== Extracted material ==

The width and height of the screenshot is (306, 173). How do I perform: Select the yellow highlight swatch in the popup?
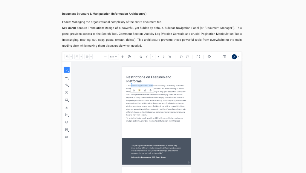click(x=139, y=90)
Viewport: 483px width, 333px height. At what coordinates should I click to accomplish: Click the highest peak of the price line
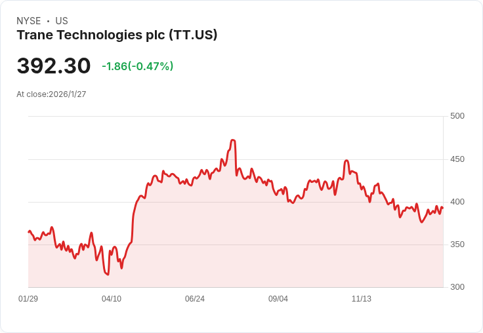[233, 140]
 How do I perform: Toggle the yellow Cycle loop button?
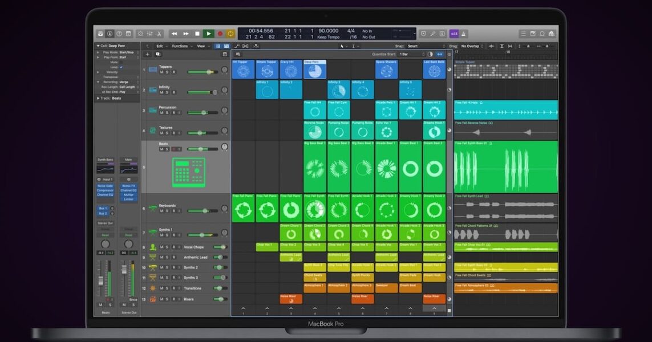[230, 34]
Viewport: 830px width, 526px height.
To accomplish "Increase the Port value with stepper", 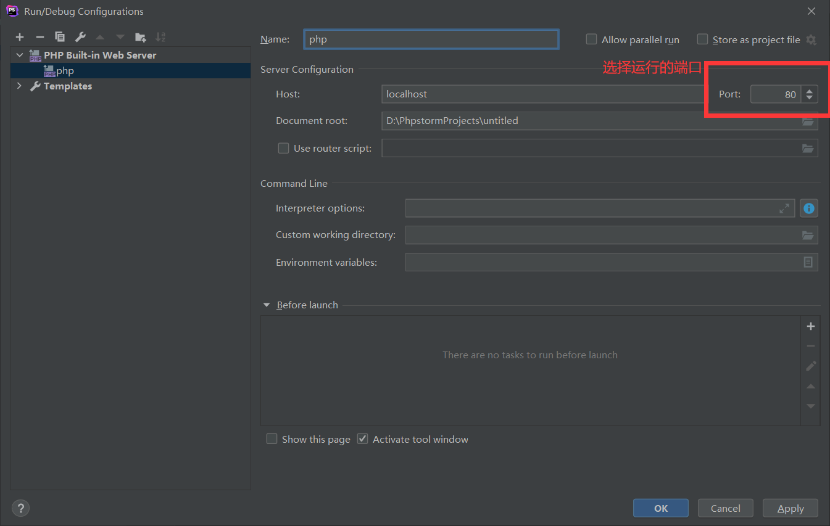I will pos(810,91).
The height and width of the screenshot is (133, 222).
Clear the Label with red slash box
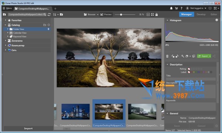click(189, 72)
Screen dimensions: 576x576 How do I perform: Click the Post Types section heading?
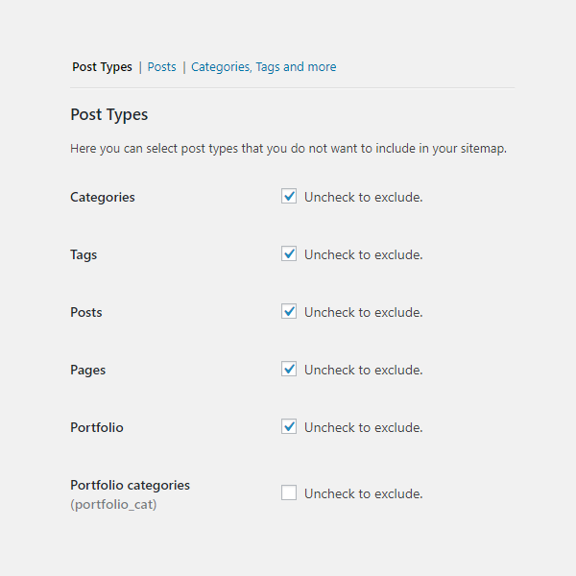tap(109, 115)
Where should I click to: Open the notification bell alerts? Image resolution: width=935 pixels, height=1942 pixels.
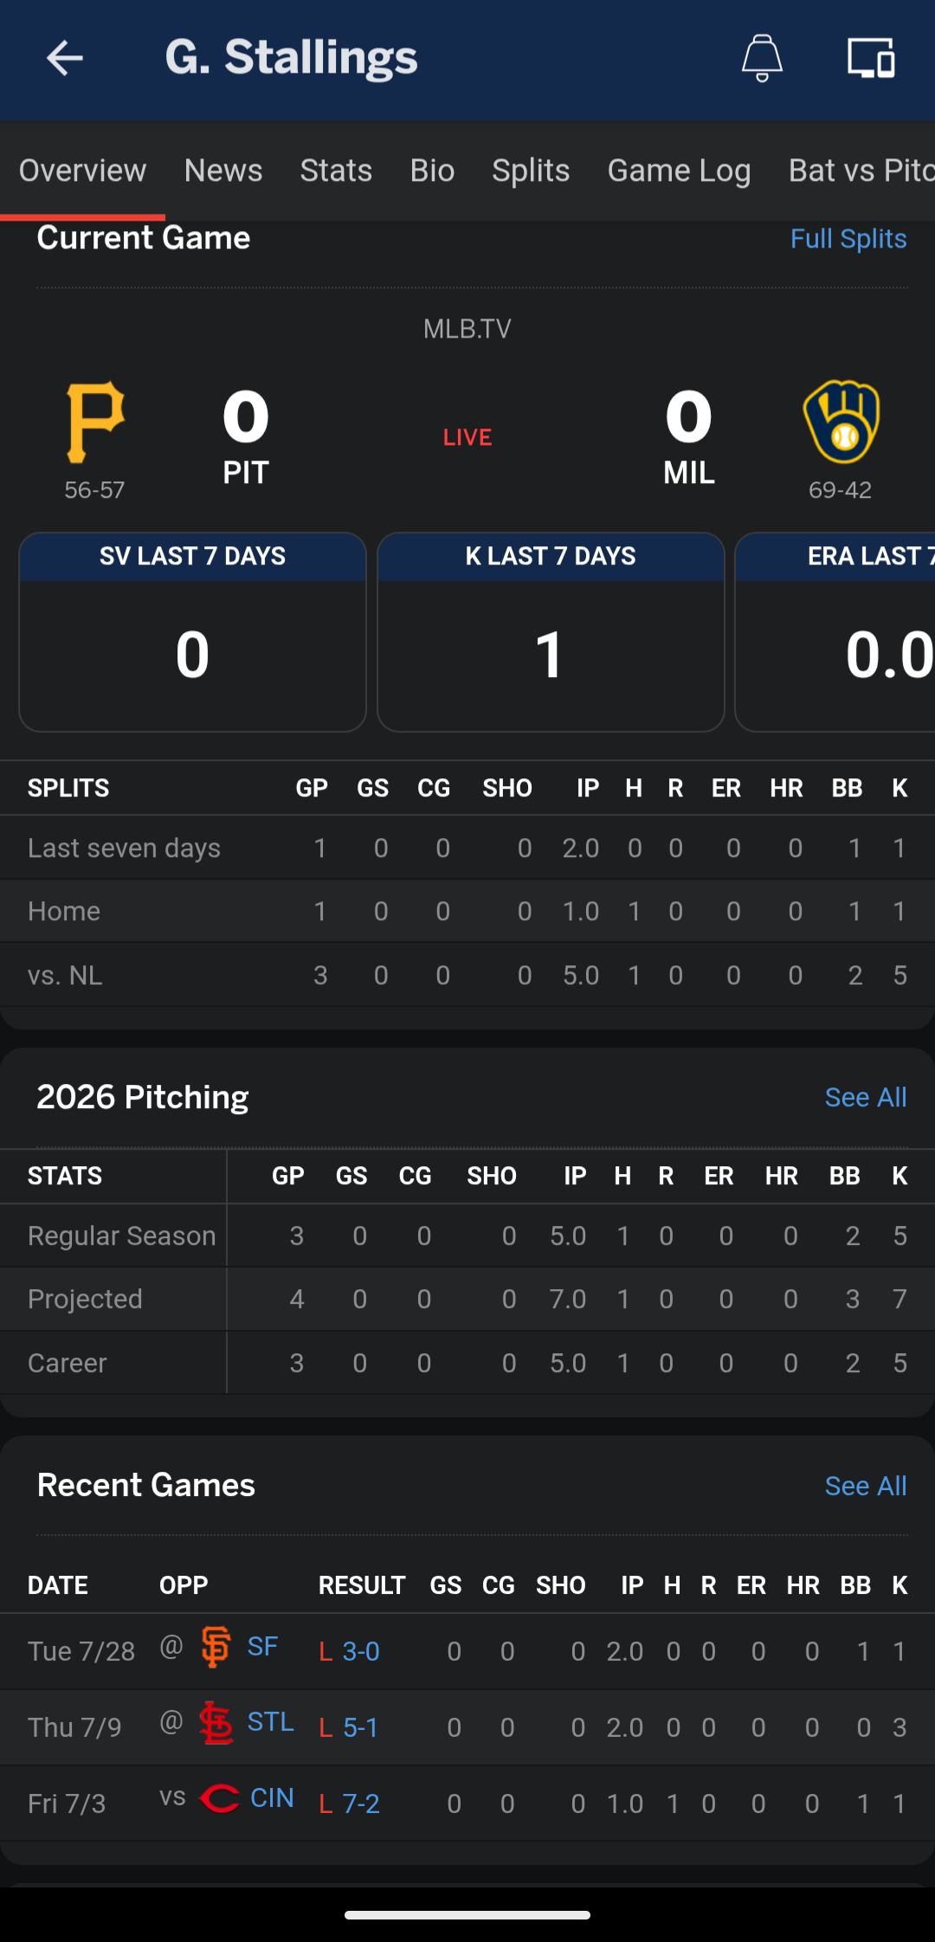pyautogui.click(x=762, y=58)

===
== Extracted material ==

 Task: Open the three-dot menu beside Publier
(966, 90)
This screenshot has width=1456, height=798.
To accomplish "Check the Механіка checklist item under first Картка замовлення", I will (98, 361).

===
== Extracted material ==

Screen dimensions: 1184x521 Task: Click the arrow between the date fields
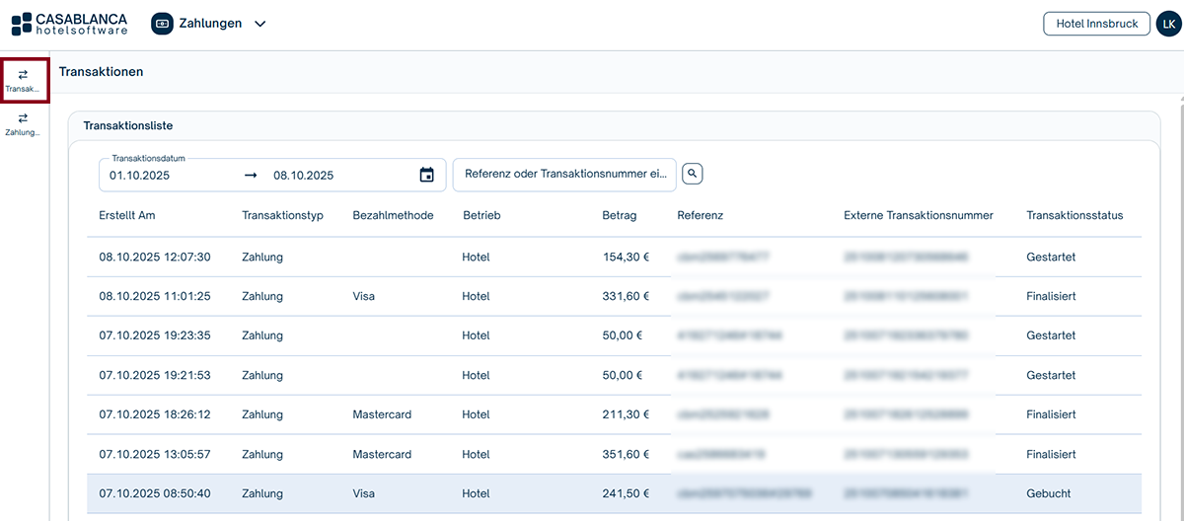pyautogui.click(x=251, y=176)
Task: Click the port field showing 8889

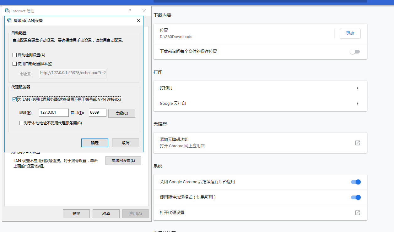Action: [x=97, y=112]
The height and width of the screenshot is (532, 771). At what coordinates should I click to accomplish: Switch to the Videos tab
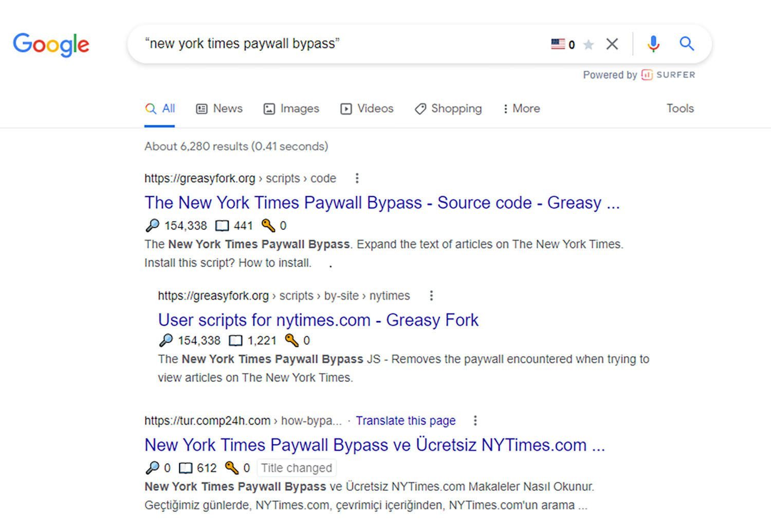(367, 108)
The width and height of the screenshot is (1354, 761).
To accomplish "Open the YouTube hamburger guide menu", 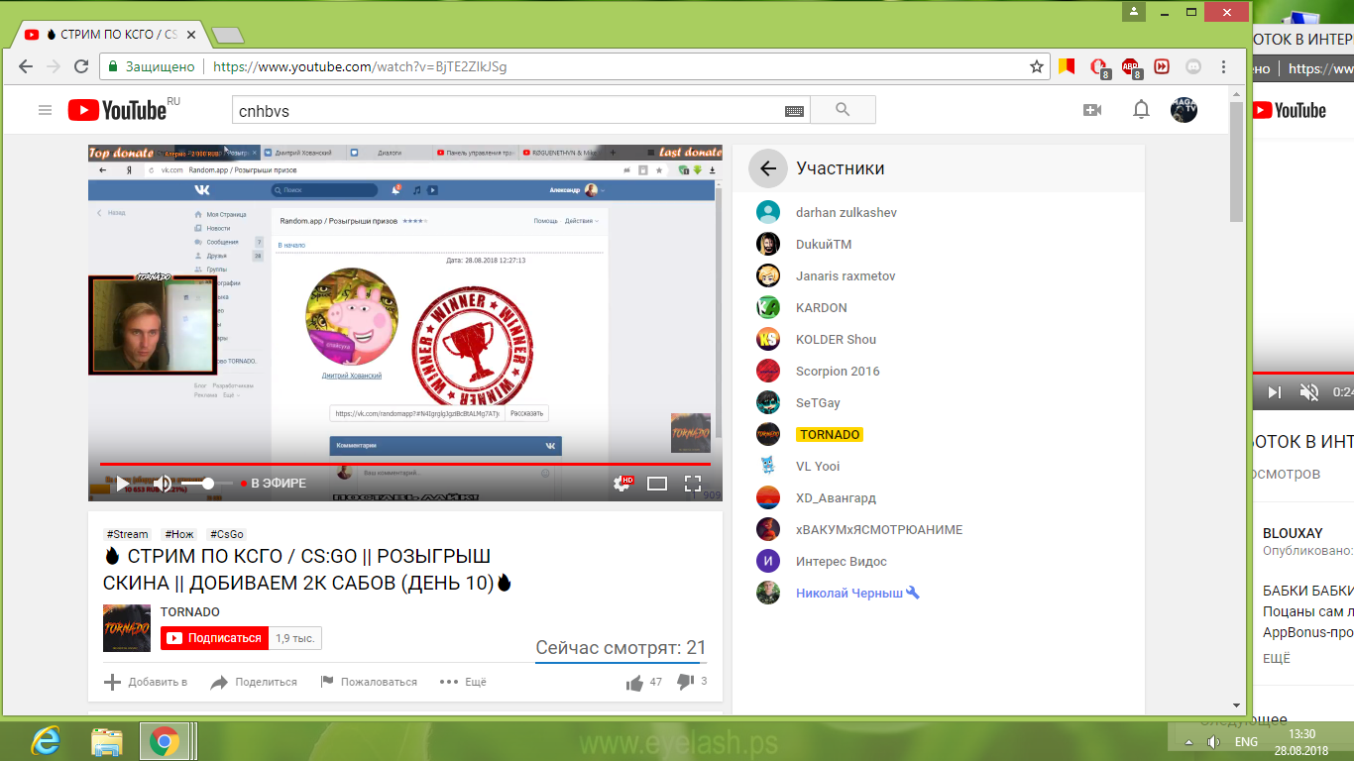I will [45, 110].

===

__The task__:
Among the entries above, copy exactly the stretch from the line holding "The width and height of the screenshot is (306, 173)." through the line holding "Viewport: 830px width, 526px height.", leaving out any pictures.

__Written response__:
The width and height of the screenshot is (306, 173). How do I perform: Select the yellow highlight swatch in the popup?
click(x=139, y=90)
Viewport: 483px width, 333px height. At what coordinates should I click to accomplish: Click the highest peak of the price line
[233, 140]
 How do I perform: Toggle the yellow Cycle loop button?
[230, 34]
Viewport: 830px width, 526px height.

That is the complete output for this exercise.